Good luck to everybody!
Stonewalls
Are you proud of that? You prefer to have a bunch of corrupt fools in Washington DC take care of your money for you rather than take the little extra effort required to make a sensible investment? Does it mean enough to you to put a gun to my head and take my money to do it with? I guess Social Security must be pretty good nowadays if you can afford a computer, an internet connection and a Marxist opinion.
Done correctly, each of us would make the investment decision, not the pols.
Damn the image. You got no right to my money. I care not what happens to you when you're old. That's your problem. It's your life. Do with it as you please. Don't make your life my responsibility. If I starve when I'm old- tough sh!t! Freedom's a scary thing. You can't have it both ways. You want to be free? That means nobody else is responsible for you. You want other people to share in the responsibility for your outcome- you're not free. Take your pick.
Excellent point.
The worst fears raised by critics have been realized, with Wall Street at the bottom of the longest and possibly deepest bear market in 60 years.Fasten your seatbelts -- we're not at the bottom.
That would probably have to be the compromise initially. Hopefully the restrictions could be lessened over time.
A shift to private accounts would require a transition period and probably result in big deficits.
That's probably true. It's a choice between big deficits now and gigantic unmanageable deficits later. And since "later" in this case is past the time our elected officials plan to be in office, it's easy to see what their choice is.
If the current SS System = Enron, then Dubya's "privatization" plan = Arthur Anderson.
Both major political parties perpetuate The Big Lie regarding Social Security. The Big Lie has existed since Social Security's inception.

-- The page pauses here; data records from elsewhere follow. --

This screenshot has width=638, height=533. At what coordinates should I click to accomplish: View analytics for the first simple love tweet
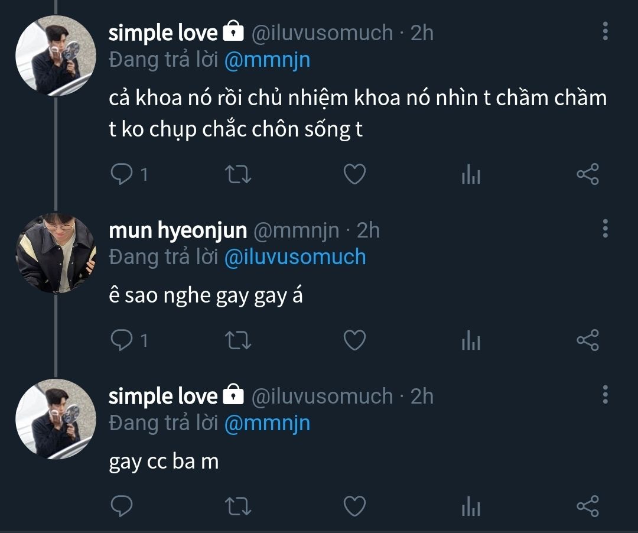(x=471, y=175)
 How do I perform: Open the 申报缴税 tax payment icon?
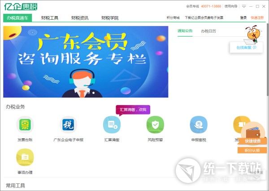[x=199, y=125]
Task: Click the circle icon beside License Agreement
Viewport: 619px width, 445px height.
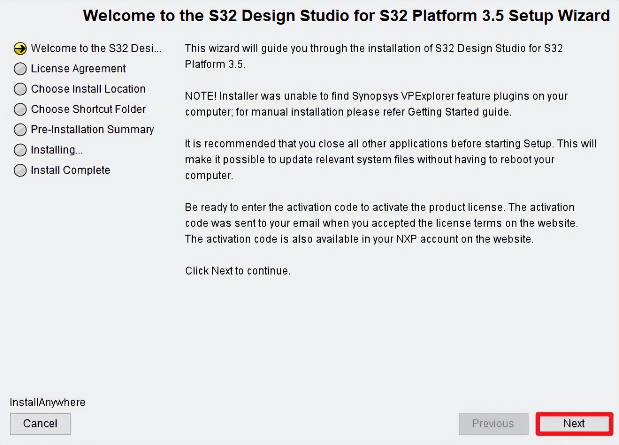Action: click(20, 69)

The debate over "privatization" is only the latest version of The Big Lie.
The Big Lie is that Social Security is some kind of retirement savings plan.
It is NOT.
Social Security is a socialist income redistribution scheme, nothing else.
Those who are working are taxed to provide a "safety net" for those who are less fortunate.

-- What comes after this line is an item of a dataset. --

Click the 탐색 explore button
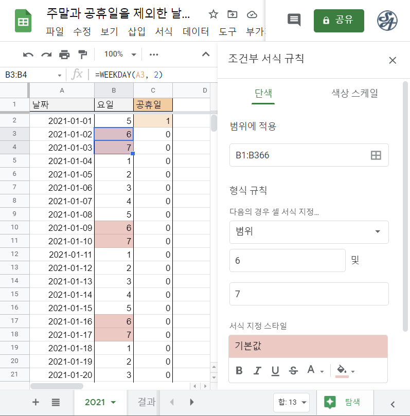The width and height of the screenshot is (410, 416). [344, 402]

Originally, this meant retirees and surviving dependents.
Congress has, of course, complicated it far beyond this over the last 65 years.
But one fact remains: it is NOT a "savings plan", it is an income redistribution scheme.
A major facet of The Big Lie is that "we have to do something so that Social Security remains solvent in the future.
Poppycock!
In today's age of modern computerization, the computation for operating an income redistribution scheme that remains perpetually solvent is quite simple:
The only change necessary to the current system is that monthly payments to eligible recipients would be a variable amount, not fixed.
THERE IS ABSOLUTELY NO NEED FOR A MULTI-TRILLION DOLLAR "TRUST" FUND!!!
Congress should NEVER have been permitted to confiscate so much money from the American People in the name of The Big Lie. This fund is nothing but a slush fund that Congress raids to pay for other government expenditures. If private sector employers did the same thing with their companies' pension funds, they'd be placed in prison. The "privatization" plan proposed by Bush is merely an attempt by Wall Street brokerage firms and financial institutions to get in on the scam: grab a portion of a constant revenue stream (guaranteed by taxation) from which they can skim their commissions.
Daschle's "concern" over the Social Security system is a lie.
Bush's plan to Enronize the system is worse.
The American People need to wake up and put these liars and thieves in prison.